I think once we realized we were both kind of scared of each other, it kind of helped us, and now we can’t even go a day without each other.

— Ashlynn Lambert

Ashlynn’s parents officially adopted her shortly before they moved from Georgia to Michigan for the beginning of the school year. The adoption process ordinarily would’ve been considerably longer—August 15 marked the one year anniversary of Ashlynn moving in with her family—but her parents’ out-of-state job opportunities fast-tracked the process. 

The transition to Forest Hills has been relatively smooth, aside from the routine hiccups that accompany changing schools. Ashlynn describes FHC as “other than being bigger, pretty much the same” as her old school. One striking difference, however, lies in the way Ashlynn has been raised to express herself. 

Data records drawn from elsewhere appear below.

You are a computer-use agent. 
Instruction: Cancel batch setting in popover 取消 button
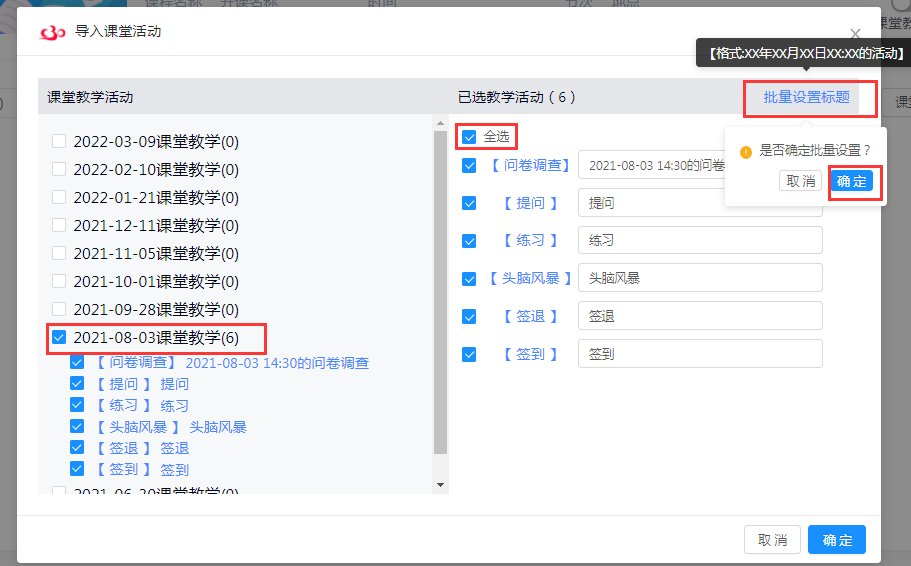tap(800, 181)
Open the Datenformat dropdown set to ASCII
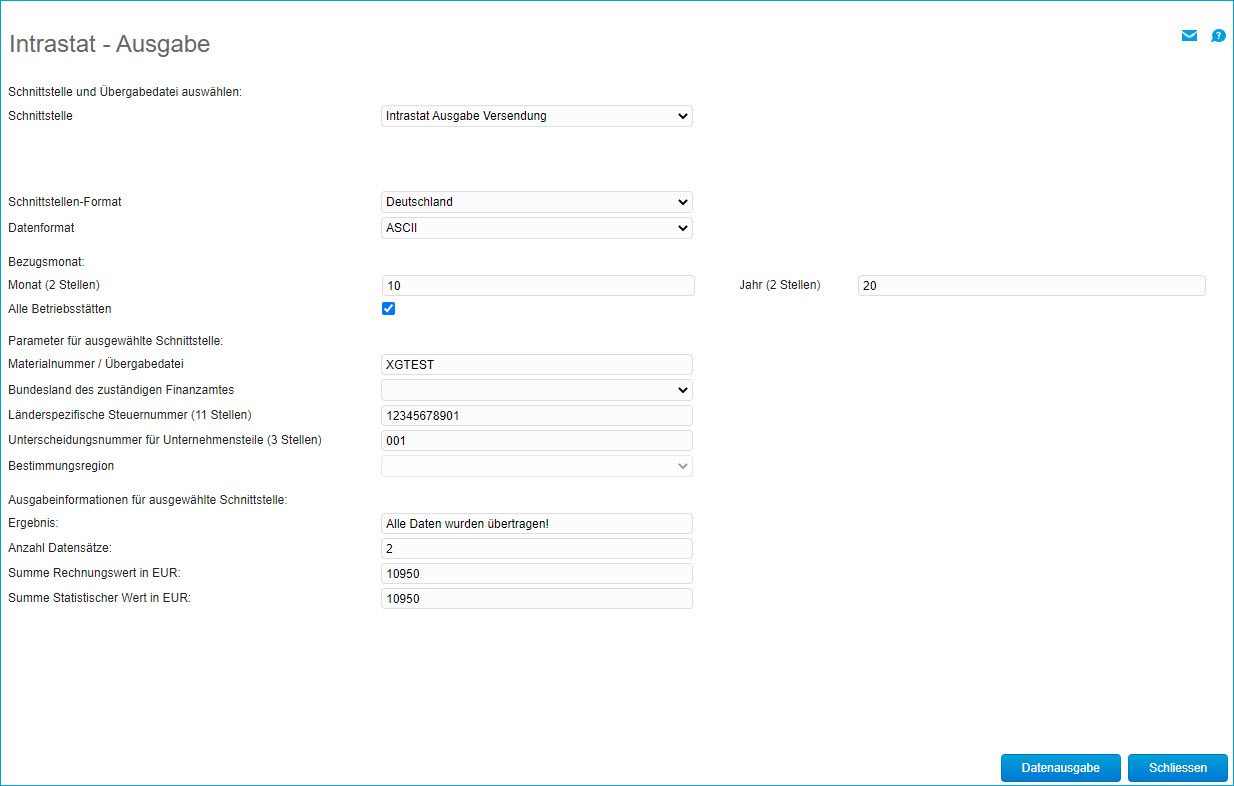The width and height of the screenshot is (1234, 786). pyautogui.click(x=536, y=228)
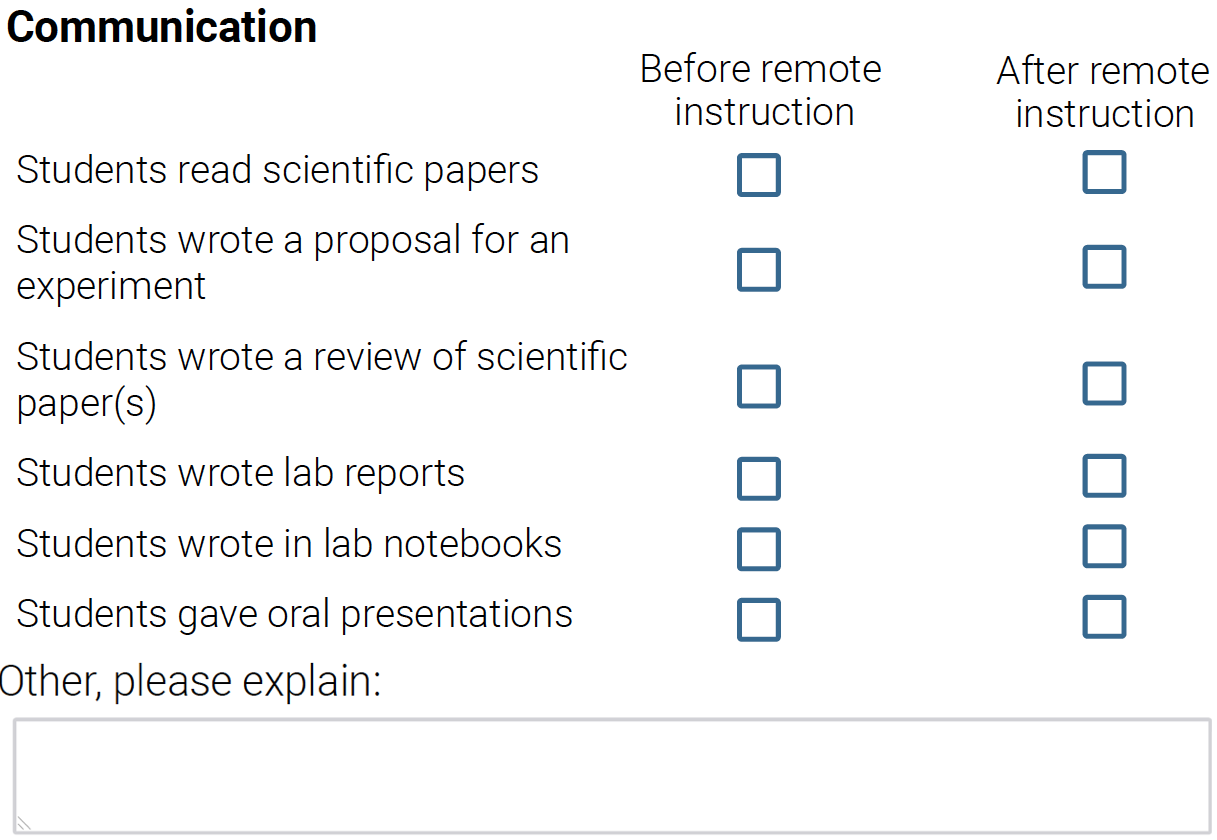Enable 'wrote in lab notebooks' after remote instruction
This screenshot has width=1217, height=840.
coord(1103,546)
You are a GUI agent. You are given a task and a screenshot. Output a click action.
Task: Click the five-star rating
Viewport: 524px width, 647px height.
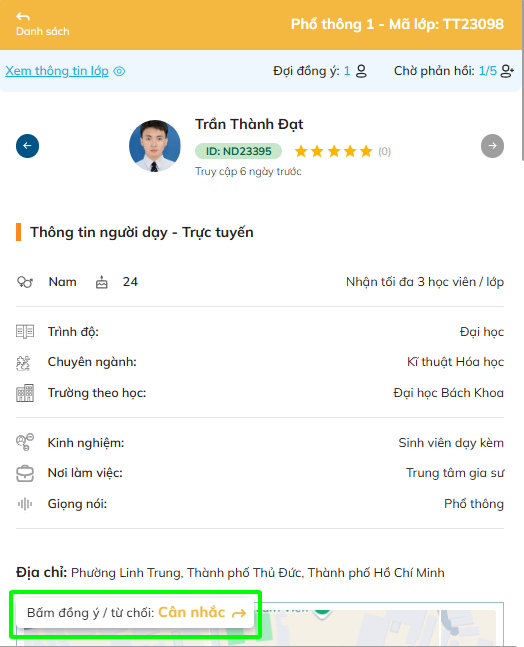click(333, 151)
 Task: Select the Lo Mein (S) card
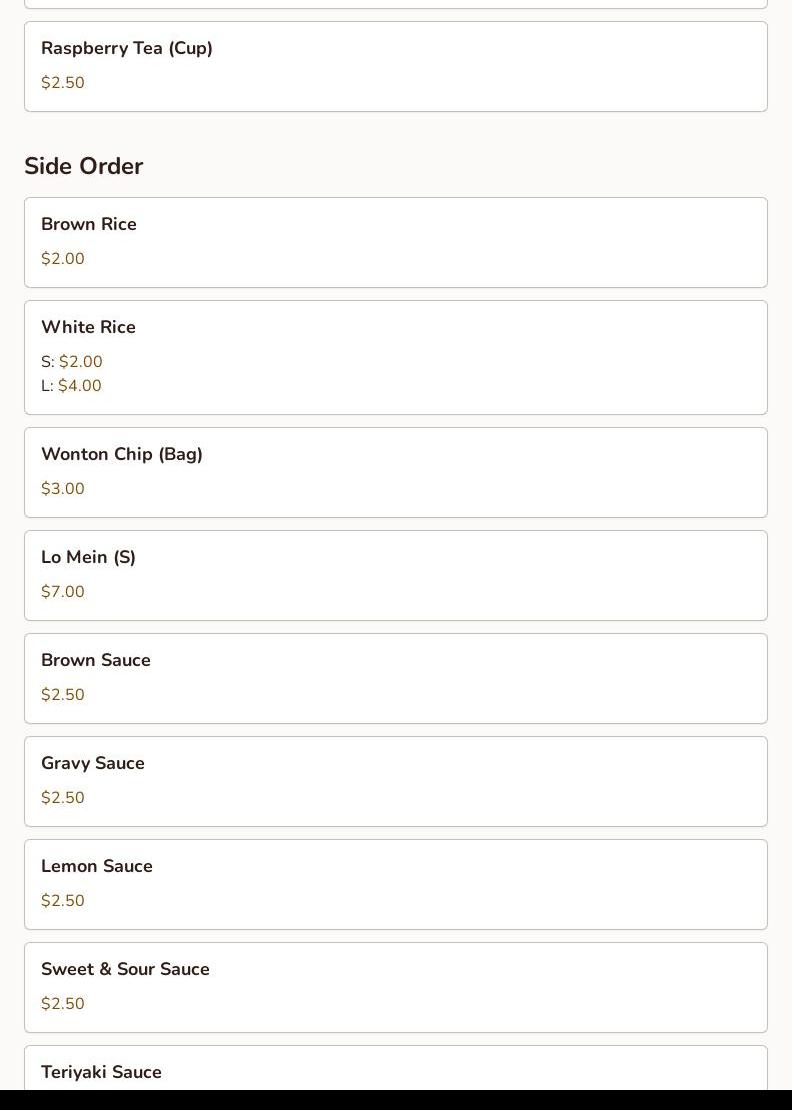396,576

“People don’t really use manners here, [and] if they do, it’s a surprise,” Ashlynn said. “Here y’all don’t say ‘yes, ma’am’ and ‘yes, sir.’ And in Georgia, if you didn’t say that to your teachers, they would look at you like you were crazy.” 

Ashlynn’s southern dialect has at times come as a shock to her classmates. Apart from the dissimilarities in etiquette, the way she pronounces certain words has caused an odd look or two be thrown her way. 

“I talk funny because I’m from the South, [but] a lot of people don’t realize I’m from the south [until] I say certain words,” Ashlynn said. “Today, [in] my [American Sign Language] class, we had to do this worksheet, and this one kid, he was like ‘Wait, what’d you say?’ And I [said], ‘Nice.” And he’s like, ‘What?” And I [said], ‘Nice.’ And he’s like, ‘Ni-i-i-ce?’” 

But the benefits far outweigh the momentary confusion. Among other positive aspects, Ashlynn has found her passion for cheer reignited. 

Since middle school, cheer has meant more than just an extracurricular to Ashlynn. Through it, she has been able to work out her pent up emotions. In many ways it has pushed her outside of her comfort zone, prompting her to meet new people and form new relationships. 

Unfortunate injuries landed her on a break from cheer, but upon her switch to FHC, she took up the sport again. The team here has been an almost better fit than her previous school and blessed her in helping her break out of her shell. 

“I have some really close friends I’ve made on the cheer team,” Ashlynn said, “and it’s not just because they’re on the cheer team; we’re genuinely close friends.”

Ashlynn devotes her time, both during the week and on the weekends, to a sport she deeply cherishes. Through conditioning, training, and time simply spent with her team, she has found a home in cheer. 

It’s one of the multiple homes Ashlynn has found recently. 

A tumultuous past has shaped Ashlynn into the person she is today. As she finds her rhythm in the people and activities she’s built up around her, she has created a space to work through her emotions.

“My anxiety in general [used to be] so bad, and the cheer team has really helped me with that,” Ashlynn said. “My family has [also] really helped me with that, because my family is really extroverted, and they want everybody to talk to everybody. My mom could run out of things to say, and she will start talking to your mom about how green the grass is here.”

There’s no questioning that Ashlynn maintains an innate spunk and character that she exudes in her daily interactions. She hasn’t lost sight of who she really is, always pushing to be approachable and very purely herself.

“I’m really goofy,” Ashlynn said. “I don’t like to be serious. I can be if [I] absolutely have to be, but I don’t like to be serious. [And] I try to think I’m a happy person. Yeah, everyone has their bad days, [and] yeah, I get mad. But other than that, I’m happy all the time.”